- _Task brief_
From the records below, output exactly the lines starting at the line with "Where should I click to: Click author" and ending at the line with "Expand the Factory", both of them included, but no pictures.
+++++
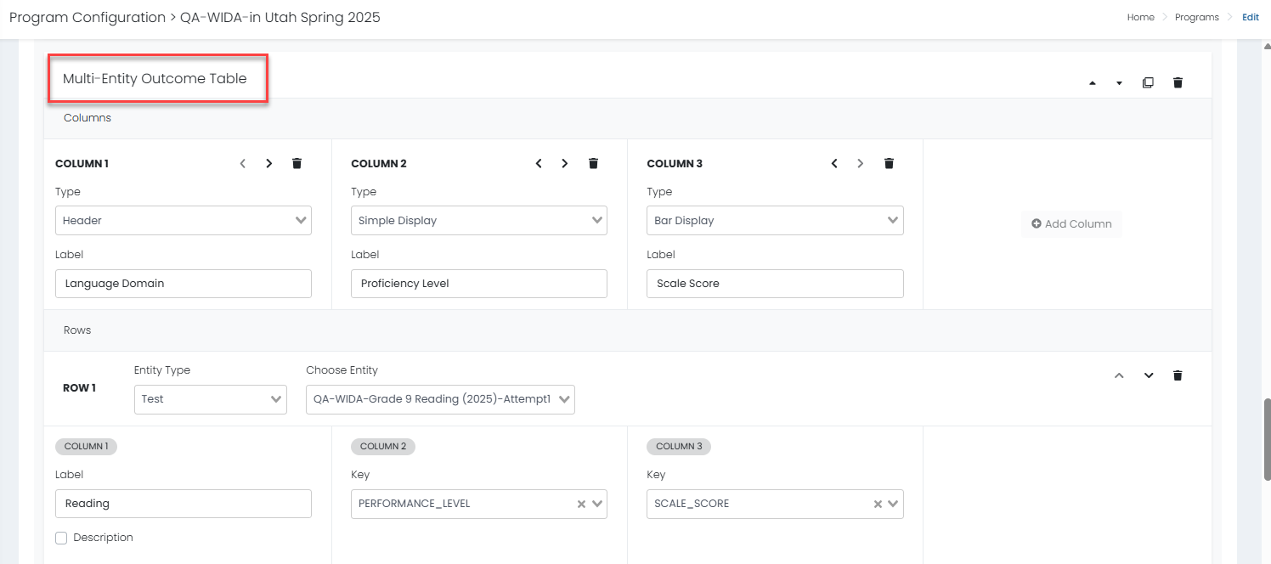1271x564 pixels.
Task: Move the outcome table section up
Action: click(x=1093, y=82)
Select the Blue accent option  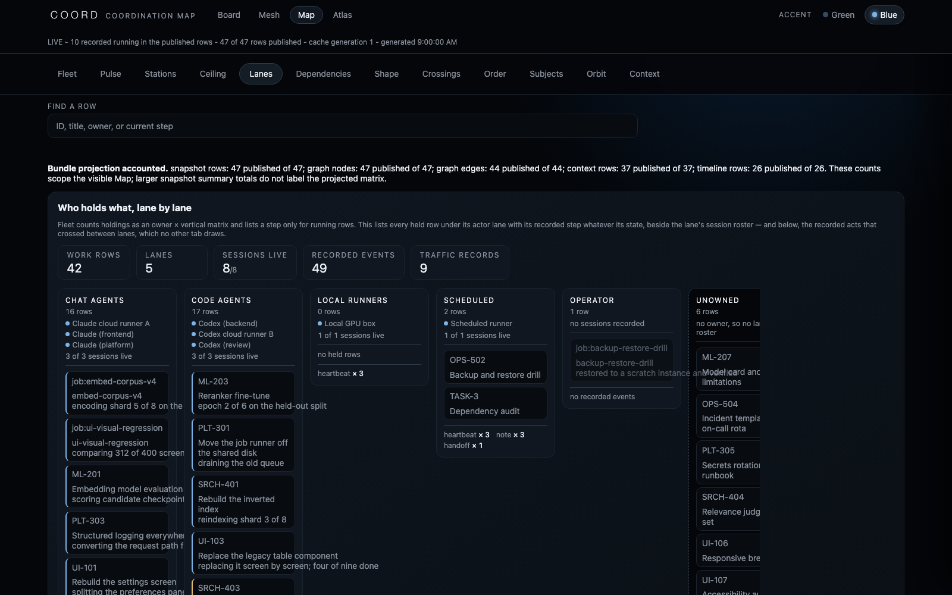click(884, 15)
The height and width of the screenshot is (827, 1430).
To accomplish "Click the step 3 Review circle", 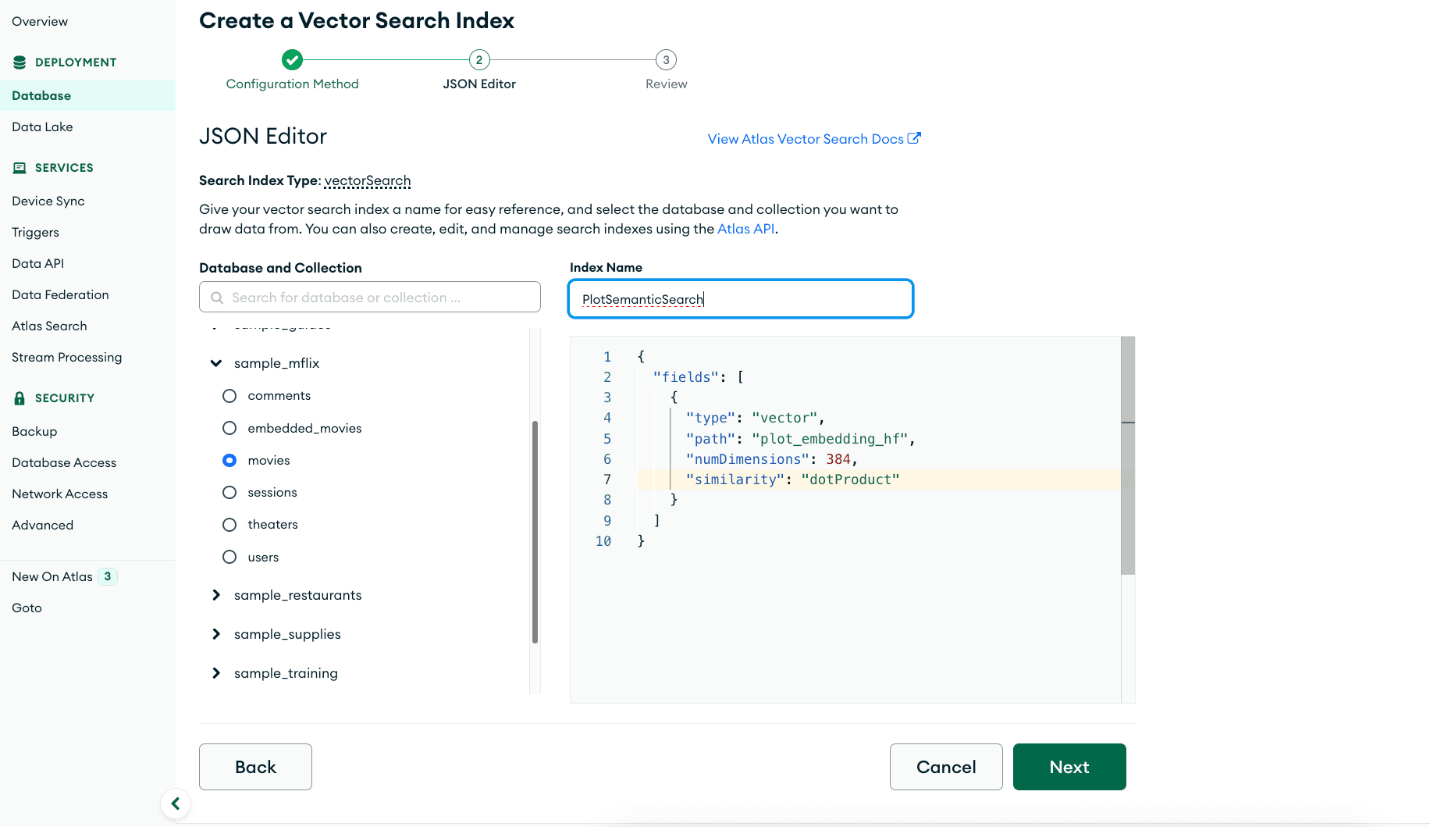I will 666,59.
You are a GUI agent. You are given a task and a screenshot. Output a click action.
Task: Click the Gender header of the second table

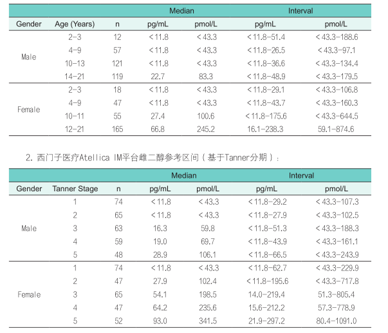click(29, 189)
+++++
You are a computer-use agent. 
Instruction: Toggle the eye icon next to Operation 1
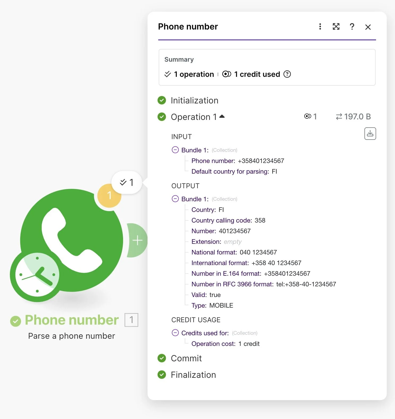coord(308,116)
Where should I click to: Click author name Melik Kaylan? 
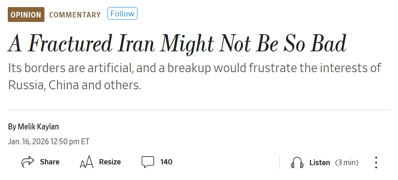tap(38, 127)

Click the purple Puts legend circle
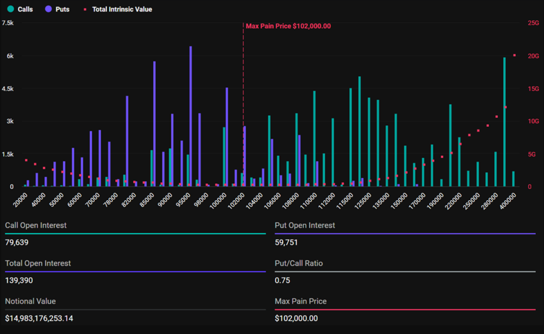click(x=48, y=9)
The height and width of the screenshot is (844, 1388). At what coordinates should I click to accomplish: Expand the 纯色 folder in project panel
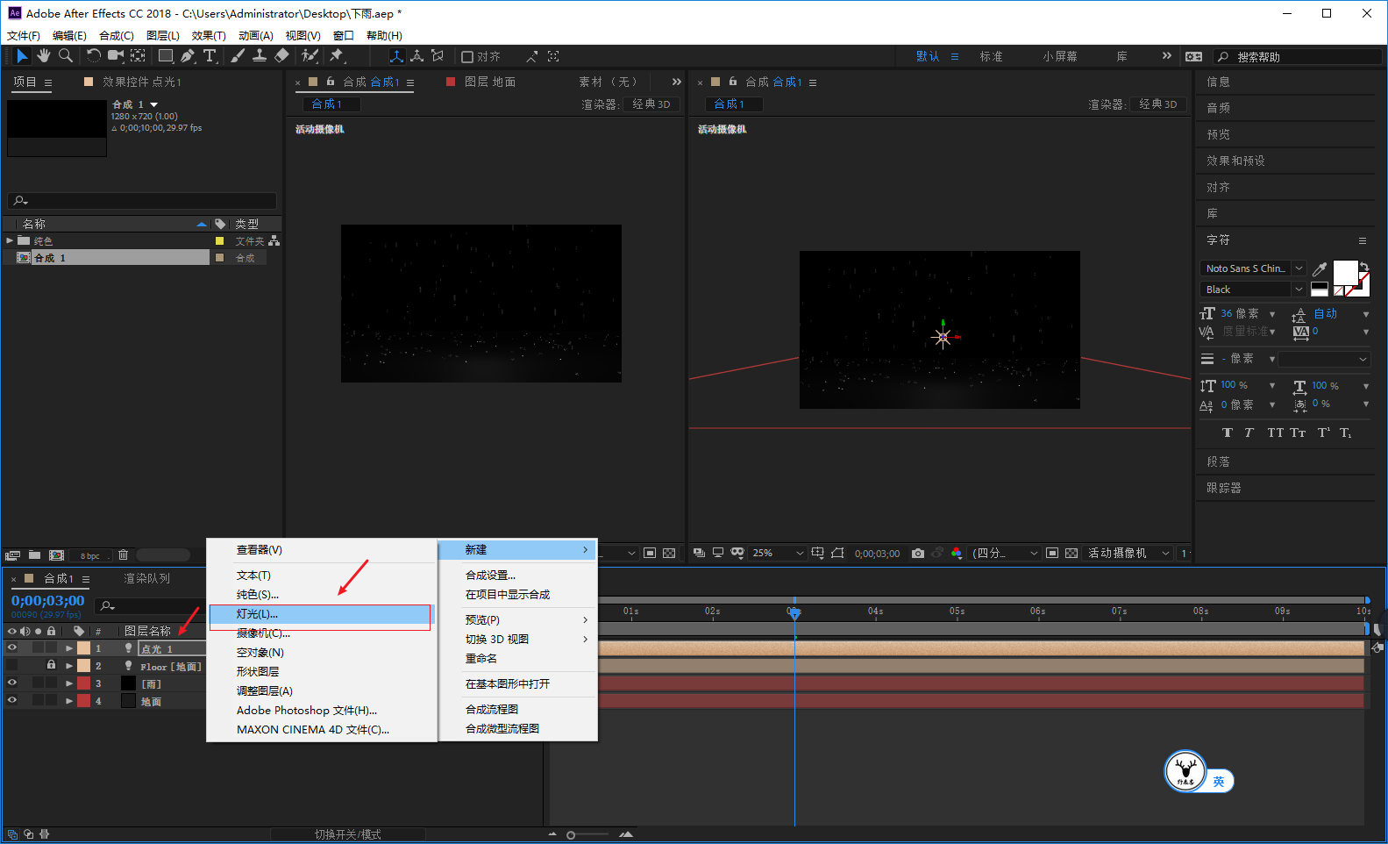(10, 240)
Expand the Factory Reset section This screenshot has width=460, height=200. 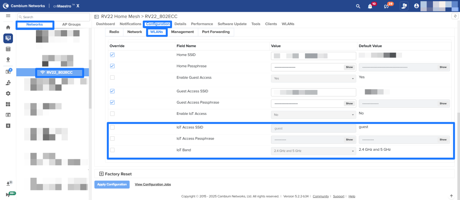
+++++
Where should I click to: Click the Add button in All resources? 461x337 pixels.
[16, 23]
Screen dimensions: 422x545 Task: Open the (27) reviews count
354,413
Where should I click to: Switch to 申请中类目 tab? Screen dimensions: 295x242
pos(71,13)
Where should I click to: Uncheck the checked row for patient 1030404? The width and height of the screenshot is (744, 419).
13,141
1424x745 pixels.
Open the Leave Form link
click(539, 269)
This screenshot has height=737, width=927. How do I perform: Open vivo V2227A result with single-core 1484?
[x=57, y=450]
+++++
- _Solution for this problem_
Where should I click to: Click author name Melik Kaylan? 
tap(38, 127)

Click the purple Puts legend circle
click(x=48, y=9)
The height and width of the screenshot is (844, 1388). At what coordinates should I click to accomplish: Expand the 纯色 folder in project panel
(10, 240)
Expand the Factory Reset section This screenshot has width=460, height=200. 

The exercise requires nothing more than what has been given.